*Source extract*
━━━━━━
# TOOL playing Kingston



## prodigal_son (Apr 23, 2009)

Pretty stoked about TOOL playing my hometown. Anyone else ever seen them live?


----------



## Andy (Sep 23, 2007)

I'll certainly be there. They're one of my favourite bands.


----------



## James_E (Oct 16, 2008)

Holy crap. I'm a Kingston boy living in GTA now (High school at Regi, then La Salle, and University at Queen's Electrical Engineering '93). Can't believe TOOL is going there. Where are they playing?


----------



## Guest (Aug 3, 2009)

Tool's live show is intense. I haven't seen them since they were touring to back Aenima but man...that show haunts me to this day. It was equal parts far-too-intense and far-too-deep.


----------



## jimihendrix (Jun 27, 2009)

did their tour bus break down near kingston...???...or is this a "planned" gig...???
━━━━━━
*Supplied information*
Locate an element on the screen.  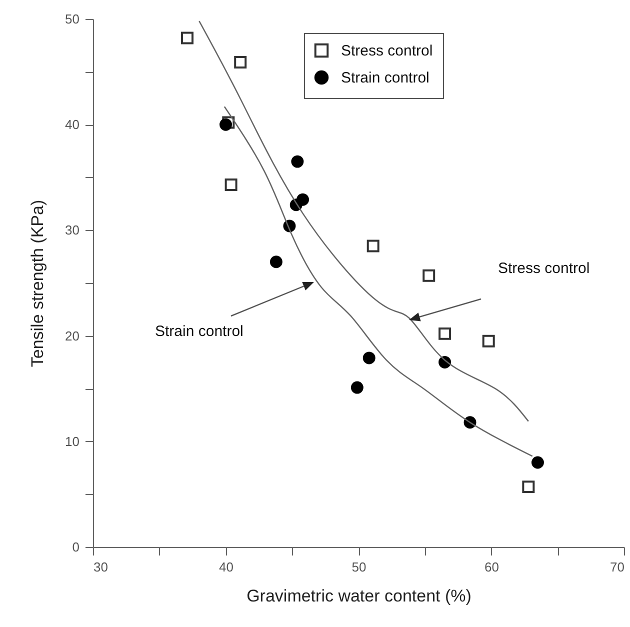
x-tick-label: 40 is located at coordinates (226, 567).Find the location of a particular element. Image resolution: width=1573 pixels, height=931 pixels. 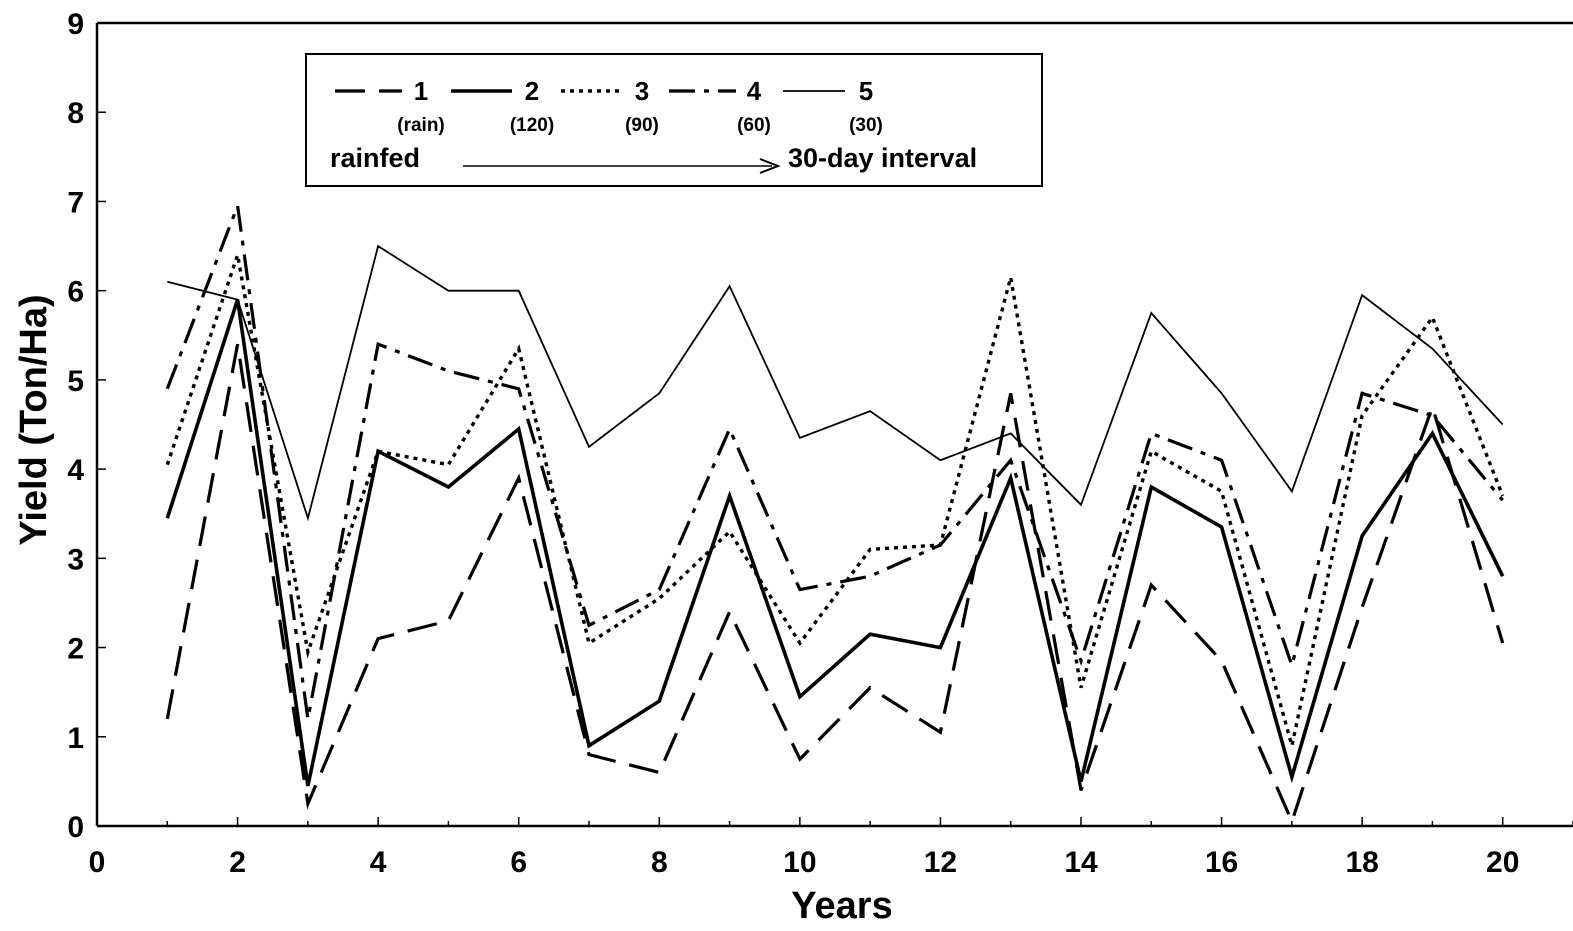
━━━━━━
*The problem*
Decide whether each statement below agrees with the forum thread above, answering yes or no and quoting the exact words of the thread that settle it. (a) James_E studied Electrical Engineering at Queen's. (b) Andy says he will not attend the show. (c) The Guest has not seen Tool since the tour backing Aenima.

*Your solution*
(a) Yes: "University at Queen's Electrical Engineering '93"
(b) No: "I'll certainly be there."
(c) Yes: "I haven't seen them since they were touring to back Aenima"